Be Still and Chill

There’s a familiar phrase that people say describes me perfectly: Tyranny of the urgent. Those “people” are probably right. But I know I can’t possibly be the only person who can identify with this. With people who live under this endearing (?) quality, everything has a deadline, and we MUST FINISH ON SCHEDULE! When I get an idea to sew something, it must be done TODAY. If I get inspired to write something, I go into overdrive and write as fast and as much as possible, just in case I forget something. Once I start a project, I can’t sleep until I either finish it or find an obvious and acceptable stopping point. Nothing should be put off until tomorrow if it can be done today, right? Right?? Very wrong.

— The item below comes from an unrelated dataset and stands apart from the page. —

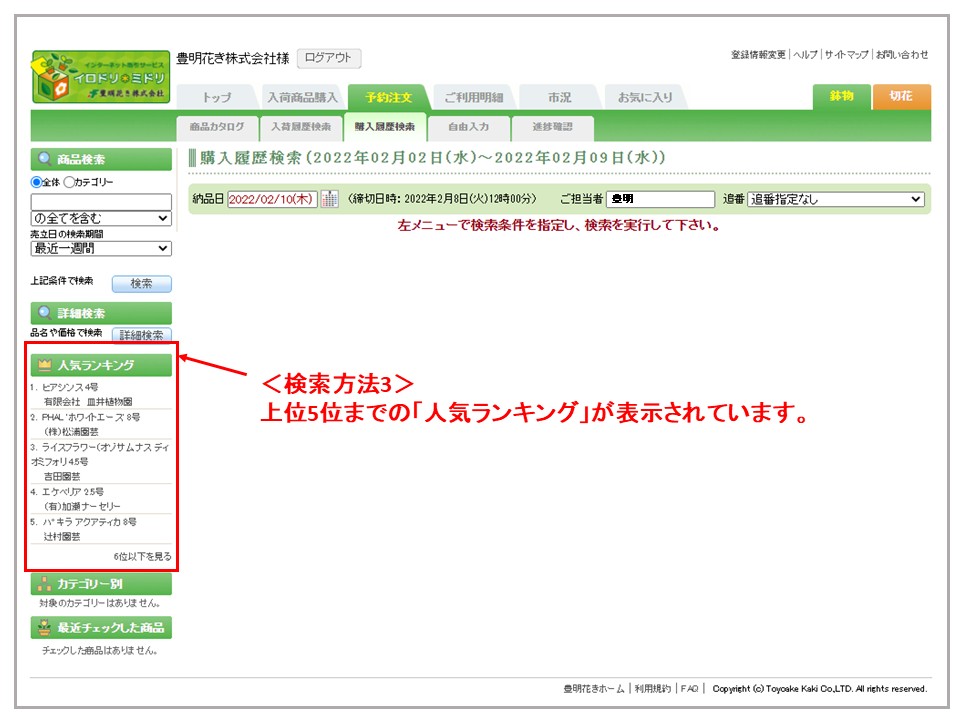Click the 検索 button in left menu
Image resolution: width=960 pixels, height=720 pixels.
pos(141,284)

I know all about deadlines that really are necessary. Term papers have to be turned in, doctor appointments require punctuality, income taxes must be filed by a certain date, work projects must be completed on time, and on and on. But let’s face it – EVERYTHING does not have an urgent deadline. I know I tend to create my own urgent deadlines, because…,well, I don’t know. Ever since I was a very little girl, my mother was always saying to me, “Stop rushing!” I was always trying to find a shortcut, or working too fast, even reading and talking to fast. I sometimes missed a lot or made mistakes. I guess there really was a good reason my mother would chide me for rushing. It’s not that it made her nervous; she knew that rushing would cause me to miss valuable moments or opportunities.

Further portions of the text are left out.